The practice of excluding experts from the USPSTF panel should stop. Conflicts of interest should be detailed, but rather than being excluded, experts are critical for an accurate analysis of the data to provide the most factual and evidence-based advice. Guidelines panels, including the USPSTF, should have leading experts involved in their decisions and the public should be provided with “minority” reports should there be unresolvable disagreements.
Problems with the USPSTF 2021 review
There are numerous potential problems with the USPSTF’s current review of breast screening. The task force is not going to include the NCI/CISNET computer models to project the potential outcomes of various screening protocols. Without these, the task force will be guessing in their predictions. It would appear that CISNET modeling has been dropped because the models all showed that the most lives are saved by annual screening beginning at the age of 40.

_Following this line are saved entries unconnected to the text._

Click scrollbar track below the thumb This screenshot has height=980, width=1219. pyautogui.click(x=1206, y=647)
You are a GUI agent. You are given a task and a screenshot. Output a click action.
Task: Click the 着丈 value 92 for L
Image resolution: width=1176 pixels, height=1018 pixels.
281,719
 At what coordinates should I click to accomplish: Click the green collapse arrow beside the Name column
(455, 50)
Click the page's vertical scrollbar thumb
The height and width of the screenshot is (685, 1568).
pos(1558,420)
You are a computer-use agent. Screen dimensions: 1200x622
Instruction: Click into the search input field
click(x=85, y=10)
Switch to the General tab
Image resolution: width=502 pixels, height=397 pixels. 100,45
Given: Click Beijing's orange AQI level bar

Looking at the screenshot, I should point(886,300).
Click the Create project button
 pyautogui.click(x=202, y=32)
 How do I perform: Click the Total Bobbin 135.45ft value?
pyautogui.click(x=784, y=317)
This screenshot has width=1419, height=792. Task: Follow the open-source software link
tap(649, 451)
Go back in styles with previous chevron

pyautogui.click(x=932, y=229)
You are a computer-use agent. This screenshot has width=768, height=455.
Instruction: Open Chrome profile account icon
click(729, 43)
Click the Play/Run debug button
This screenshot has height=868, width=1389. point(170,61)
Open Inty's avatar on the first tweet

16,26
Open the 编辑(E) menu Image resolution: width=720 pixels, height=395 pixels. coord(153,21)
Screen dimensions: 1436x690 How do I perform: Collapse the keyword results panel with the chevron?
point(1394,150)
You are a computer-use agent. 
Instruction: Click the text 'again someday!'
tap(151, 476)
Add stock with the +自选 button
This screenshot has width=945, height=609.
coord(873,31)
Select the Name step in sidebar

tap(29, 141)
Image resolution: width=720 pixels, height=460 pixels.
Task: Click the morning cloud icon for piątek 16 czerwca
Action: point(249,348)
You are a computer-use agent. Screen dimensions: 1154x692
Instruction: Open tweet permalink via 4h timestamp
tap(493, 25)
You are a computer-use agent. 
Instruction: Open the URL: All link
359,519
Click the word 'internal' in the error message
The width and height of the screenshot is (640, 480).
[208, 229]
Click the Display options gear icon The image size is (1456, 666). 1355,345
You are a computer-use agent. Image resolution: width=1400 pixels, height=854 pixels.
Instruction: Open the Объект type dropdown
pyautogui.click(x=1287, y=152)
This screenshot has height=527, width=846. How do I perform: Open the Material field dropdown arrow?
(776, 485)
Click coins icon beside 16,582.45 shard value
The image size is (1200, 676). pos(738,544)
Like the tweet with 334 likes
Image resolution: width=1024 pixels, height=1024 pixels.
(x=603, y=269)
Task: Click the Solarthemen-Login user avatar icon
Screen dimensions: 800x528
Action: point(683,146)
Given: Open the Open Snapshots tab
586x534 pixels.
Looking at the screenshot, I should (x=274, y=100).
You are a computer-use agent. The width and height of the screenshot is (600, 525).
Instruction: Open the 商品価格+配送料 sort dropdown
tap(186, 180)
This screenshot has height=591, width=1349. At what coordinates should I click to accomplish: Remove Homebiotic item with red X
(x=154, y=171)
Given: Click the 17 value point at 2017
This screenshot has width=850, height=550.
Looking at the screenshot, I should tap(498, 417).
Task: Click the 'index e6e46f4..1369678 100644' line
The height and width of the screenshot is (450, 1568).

Although a reduction in advanced stage disease is a potentially useful “surrogate endpoint,” it is critical to remember that lives are lost among women diagnosed at all stages of breast cancer. It has been shown that reducing the size of cancers within stages is also a major benefit from screening that reduces deaths.
A critical fact that has been, repeatedly, overlooked by analyses that denigrate the value of screening and (falsely) suggest massive overdiagnosis, is the false claim that the background incidence of breast cancer has not increased over time. This has been the fundamental piece of misinformation that has been used to promote the false concepts of massive overdiagnosis and the false claim that there has not been a reduction in advanced cancers.
The data clearly show that the baseline incidence of breast cancer has increased steadily by 1%-1.3% per year dating back to at least 1940,59 long before there was any screening, which did not start until the mid-1980s. If the correct increasing baseline is used, not only is there no apparent “overdiagnosis” of invasive cancers, but it appears that there has been a major reduction in the incidence of invasive cancers.60 Although unproven, this is likely due to the removal of ductal carcinoma in situ (lesions almost exclusively detected by mammography) precluding the future development of invasive cancers.
By using the correct baseline incidence and extrapolation it is also clear that there has been a major reduction in the rate of advanced cancers.